Published average reservoir data for a Barnett Shale well were used for history matching [20]. In this case, the well was stimulated by a multistage fracturing with a single, perforated interval for each stage. In this simulation study, we set up a reservoir with a volume of 3000ft x 1500ft x 300ft. The fracture spacing and half-length are set at 100 ft and 150 ft, respectively, and the number of fractures is 28. Detailed reservoir information about this section of the Barnett Shale is listed in Table 2.

**Table 2:** Parameters used in history matching.

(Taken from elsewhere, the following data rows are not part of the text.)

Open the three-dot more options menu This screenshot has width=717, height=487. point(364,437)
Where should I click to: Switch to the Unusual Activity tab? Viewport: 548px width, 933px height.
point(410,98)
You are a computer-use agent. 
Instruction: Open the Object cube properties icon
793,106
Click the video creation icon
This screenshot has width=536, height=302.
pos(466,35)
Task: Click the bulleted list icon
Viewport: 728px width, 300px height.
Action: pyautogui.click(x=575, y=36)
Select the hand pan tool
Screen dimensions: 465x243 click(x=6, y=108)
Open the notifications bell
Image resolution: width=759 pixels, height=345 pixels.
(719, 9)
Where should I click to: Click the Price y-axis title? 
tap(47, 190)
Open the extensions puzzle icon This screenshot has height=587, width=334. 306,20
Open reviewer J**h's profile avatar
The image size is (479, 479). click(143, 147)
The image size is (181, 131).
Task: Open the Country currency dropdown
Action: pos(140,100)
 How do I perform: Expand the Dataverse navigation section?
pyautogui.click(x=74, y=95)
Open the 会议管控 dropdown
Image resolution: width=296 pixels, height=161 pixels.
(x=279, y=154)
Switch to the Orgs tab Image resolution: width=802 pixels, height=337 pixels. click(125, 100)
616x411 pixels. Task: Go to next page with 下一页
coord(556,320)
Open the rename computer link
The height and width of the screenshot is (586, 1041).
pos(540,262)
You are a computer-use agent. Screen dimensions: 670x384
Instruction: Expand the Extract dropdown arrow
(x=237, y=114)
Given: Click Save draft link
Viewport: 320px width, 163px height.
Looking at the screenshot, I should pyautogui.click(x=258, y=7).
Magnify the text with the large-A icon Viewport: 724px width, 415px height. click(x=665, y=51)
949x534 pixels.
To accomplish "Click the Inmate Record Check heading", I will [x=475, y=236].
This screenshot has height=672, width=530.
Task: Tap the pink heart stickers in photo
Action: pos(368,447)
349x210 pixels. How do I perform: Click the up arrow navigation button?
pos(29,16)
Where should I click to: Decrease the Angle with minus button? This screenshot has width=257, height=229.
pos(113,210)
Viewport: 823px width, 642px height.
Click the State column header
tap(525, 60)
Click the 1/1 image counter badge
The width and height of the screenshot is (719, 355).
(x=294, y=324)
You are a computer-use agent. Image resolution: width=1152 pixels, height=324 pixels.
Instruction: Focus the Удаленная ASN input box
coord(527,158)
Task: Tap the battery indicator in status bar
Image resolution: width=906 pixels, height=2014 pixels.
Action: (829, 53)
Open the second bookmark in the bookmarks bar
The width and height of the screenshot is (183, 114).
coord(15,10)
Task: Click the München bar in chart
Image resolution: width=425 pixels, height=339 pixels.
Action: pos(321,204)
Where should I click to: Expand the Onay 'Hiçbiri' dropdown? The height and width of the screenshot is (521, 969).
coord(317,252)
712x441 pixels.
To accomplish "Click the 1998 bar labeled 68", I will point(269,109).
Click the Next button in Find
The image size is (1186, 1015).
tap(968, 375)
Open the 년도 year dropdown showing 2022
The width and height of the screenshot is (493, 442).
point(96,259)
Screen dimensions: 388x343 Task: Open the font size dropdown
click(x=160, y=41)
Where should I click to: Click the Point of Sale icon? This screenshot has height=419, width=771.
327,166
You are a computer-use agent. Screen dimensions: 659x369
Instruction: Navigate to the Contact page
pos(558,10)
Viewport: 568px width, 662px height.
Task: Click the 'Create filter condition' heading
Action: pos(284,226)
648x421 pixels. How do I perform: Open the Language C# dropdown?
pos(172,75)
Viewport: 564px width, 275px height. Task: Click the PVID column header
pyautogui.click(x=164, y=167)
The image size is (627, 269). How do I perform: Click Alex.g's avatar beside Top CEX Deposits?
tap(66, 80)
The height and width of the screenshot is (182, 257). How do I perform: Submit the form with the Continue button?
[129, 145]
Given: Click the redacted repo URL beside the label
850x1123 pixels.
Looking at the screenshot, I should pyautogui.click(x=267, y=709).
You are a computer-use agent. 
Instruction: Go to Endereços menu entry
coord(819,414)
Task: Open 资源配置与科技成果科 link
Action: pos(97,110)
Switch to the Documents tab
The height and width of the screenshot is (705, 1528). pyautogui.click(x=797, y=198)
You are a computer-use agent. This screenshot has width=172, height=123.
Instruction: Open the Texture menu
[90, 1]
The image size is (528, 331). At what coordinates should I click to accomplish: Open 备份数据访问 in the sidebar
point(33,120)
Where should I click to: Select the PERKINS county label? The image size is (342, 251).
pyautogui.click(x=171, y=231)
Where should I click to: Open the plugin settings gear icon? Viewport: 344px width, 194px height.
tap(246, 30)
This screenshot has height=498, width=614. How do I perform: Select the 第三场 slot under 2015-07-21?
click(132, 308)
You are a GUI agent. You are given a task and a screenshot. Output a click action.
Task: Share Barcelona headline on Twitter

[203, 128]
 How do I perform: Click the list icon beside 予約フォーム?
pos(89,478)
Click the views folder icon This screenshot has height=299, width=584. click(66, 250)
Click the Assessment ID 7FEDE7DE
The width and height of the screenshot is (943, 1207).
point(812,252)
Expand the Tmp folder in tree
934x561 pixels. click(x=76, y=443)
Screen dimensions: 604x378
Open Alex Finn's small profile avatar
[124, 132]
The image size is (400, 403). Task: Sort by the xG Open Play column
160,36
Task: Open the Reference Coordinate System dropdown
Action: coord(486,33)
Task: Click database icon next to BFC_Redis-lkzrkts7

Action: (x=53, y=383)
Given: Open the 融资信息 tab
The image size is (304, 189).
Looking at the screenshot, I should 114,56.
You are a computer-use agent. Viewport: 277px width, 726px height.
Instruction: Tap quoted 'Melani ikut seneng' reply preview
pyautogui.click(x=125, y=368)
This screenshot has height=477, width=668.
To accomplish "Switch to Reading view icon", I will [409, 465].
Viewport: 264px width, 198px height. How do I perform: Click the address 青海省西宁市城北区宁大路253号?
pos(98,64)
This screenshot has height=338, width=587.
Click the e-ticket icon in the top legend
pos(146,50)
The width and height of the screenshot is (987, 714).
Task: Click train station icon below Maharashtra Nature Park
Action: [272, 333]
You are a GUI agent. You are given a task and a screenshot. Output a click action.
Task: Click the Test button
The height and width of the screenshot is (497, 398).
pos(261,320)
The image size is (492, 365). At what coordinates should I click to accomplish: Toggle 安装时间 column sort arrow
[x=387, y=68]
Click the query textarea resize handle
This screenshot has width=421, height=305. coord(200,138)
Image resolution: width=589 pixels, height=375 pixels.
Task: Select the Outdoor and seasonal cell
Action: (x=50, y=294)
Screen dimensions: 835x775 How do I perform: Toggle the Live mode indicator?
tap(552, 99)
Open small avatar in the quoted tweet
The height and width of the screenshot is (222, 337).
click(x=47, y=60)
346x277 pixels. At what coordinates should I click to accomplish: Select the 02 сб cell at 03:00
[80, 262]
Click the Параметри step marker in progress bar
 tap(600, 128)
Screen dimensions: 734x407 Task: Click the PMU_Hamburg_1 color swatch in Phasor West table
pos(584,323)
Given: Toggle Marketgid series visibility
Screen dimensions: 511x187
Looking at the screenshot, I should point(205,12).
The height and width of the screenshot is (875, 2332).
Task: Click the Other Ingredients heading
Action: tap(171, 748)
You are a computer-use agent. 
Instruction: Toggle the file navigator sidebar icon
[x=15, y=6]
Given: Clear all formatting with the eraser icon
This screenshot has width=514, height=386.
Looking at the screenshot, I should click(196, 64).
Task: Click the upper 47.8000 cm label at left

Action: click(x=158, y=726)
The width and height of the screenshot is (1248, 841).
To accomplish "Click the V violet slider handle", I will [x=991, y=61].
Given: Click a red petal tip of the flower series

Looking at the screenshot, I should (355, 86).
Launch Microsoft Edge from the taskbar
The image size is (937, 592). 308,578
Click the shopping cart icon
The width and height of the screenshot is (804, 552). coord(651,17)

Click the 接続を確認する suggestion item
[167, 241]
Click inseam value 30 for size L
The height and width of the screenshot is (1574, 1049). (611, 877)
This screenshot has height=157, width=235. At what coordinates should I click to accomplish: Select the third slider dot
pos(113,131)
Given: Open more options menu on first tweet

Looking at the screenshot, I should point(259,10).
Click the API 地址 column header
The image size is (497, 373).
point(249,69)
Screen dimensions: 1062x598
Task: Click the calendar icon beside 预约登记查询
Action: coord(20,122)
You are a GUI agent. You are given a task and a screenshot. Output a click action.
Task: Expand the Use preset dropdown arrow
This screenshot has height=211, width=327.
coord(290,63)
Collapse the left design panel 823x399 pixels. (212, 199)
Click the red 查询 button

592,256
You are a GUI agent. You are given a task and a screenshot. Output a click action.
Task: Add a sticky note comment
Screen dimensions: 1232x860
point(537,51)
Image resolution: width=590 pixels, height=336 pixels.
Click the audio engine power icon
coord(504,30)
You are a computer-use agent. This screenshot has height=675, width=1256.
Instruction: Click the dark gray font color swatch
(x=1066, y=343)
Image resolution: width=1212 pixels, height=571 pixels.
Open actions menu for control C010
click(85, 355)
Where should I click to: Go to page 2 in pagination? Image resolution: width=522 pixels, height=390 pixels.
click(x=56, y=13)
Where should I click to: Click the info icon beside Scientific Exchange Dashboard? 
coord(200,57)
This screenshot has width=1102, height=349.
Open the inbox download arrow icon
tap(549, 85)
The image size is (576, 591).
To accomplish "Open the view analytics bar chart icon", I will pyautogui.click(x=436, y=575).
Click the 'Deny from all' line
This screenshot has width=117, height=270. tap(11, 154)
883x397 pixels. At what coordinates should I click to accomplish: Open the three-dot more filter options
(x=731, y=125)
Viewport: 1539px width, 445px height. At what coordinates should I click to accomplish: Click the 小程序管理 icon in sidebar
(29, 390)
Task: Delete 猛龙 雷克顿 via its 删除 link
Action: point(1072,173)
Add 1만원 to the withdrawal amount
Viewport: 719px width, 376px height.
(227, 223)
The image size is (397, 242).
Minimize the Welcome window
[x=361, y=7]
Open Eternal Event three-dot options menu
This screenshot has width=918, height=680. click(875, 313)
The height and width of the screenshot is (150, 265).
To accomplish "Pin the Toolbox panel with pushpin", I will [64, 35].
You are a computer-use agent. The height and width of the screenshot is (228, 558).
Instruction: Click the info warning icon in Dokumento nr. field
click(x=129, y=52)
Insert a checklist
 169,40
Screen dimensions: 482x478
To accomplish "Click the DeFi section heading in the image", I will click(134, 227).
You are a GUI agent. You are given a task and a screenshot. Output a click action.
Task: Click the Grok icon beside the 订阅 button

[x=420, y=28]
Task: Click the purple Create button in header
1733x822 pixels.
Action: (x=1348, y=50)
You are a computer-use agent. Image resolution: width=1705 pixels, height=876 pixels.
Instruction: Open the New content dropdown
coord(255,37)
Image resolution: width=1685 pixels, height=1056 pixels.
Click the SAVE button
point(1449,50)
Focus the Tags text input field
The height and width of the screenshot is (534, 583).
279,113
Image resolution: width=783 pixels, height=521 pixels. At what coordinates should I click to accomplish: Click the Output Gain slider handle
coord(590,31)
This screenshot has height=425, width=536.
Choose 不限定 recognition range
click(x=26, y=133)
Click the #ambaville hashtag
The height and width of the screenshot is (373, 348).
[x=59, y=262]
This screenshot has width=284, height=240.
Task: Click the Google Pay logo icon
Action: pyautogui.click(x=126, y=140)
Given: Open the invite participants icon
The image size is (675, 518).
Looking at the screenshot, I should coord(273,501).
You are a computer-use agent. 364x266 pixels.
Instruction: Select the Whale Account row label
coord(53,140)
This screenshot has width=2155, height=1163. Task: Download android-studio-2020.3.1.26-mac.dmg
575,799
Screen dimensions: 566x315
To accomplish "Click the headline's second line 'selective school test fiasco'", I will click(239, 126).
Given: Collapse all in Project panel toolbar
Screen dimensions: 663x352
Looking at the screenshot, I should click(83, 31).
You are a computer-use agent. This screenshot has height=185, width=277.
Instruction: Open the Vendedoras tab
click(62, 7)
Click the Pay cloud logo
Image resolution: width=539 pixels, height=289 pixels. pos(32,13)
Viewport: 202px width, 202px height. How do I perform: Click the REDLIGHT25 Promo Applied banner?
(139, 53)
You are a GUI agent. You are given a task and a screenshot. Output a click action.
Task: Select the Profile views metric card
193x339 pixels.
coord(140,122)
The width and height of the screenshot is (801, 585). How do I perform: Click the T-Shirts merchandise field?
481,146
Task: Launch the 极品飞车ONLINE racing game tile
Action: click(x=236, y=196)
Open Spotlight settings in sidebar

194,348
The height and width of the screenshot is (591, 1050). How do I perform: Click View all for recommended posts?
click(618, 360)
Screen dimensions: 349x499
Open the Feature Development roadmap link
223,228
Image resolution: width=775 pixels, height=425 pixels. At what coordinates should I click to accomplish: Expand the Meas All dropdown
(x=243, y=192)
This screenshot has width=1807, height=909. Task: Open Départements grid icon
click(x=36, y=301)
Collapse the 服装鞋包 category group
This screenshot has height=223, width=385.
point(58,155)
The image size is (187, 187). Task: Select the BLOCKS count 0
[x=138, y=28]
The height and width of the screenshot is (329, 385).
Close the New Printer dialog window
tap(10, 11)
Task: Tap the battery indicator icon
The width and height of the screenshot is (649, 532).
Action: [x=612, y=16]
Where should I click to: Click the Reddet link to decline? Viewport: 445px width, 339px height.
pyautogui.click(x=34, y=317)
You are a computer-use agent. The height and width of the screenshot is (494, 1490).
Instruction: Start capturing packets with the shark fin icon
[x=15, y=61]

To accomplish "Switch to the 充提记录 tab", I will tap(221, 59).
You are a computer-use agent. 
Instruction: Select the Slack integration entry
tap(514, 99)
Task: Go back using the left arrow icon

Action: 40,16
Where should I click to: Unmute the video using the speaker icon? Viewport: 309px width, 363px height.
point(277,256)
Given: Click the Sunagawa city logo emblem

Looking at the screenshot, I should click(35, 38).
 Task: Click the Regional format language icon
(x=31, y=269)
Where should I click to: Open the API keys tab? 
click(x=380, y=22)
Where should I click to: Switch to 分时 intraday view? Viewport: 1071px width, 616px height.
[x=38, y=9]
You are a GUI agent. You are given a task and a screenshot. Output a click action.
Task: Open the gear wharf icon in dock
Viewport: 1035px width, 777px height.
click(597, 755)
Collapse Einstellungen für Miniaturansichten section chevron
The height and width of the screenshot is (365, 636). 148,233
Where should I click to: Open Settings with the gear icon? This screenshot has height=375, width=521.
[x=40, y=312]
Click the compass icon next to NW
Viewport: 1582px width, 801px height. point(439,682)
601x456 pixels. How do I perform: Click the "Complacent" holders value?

The reservoir is assumed to be homogeneous and the fractures evenly spaced, with stress-independent porosity and permeability. Only gas is flowing in the reservoir, which is assumed to behave as non-Darcy flow. The history matching of field data is presented in Figure 4(a). It shows a more reasonable match between the numerical simulation results and the actual field gas flow data, considering the effect of gas desorption, contributing to 15.6% of total gas production at around 4.5 years of gas production. In addition, Figure 4(b) shows the forecasting of gas production for a 30-year period with and without considering gas desorption. As shown, with the gas production, the gas desorption contributes more due to substantial pressure depletion and larger gas drainage area and finally contributes to 20.7% of the total gas production at 30 years of gas production.

**Figure 4:** History matching of Barnett Shale with and without gas desorption effect.

Thus, the impact of gas desorption cannot be ignored when performing history matching and assessing production forecast of gas production in Barnett Shale formation. Hence, this study takes into account gas desorption effect for the subsequent optimization of multiwell placement in Barnett Shale.

## 6. Multiwell Modeling

Two scenarios describing multiple horizontal well placement were studied, as illustrated in Figure 5. Scenario 1 is referred to as aligning fracturing, where hydraulic fracturing is between two wells in an aligned pattern, and Scenario 2 is referred to as alternating fracturing, where hydraulic fracturing is between two wells in a staggered pattern.

**Figure 5:** Two scenarios of multiple horizontal well placement.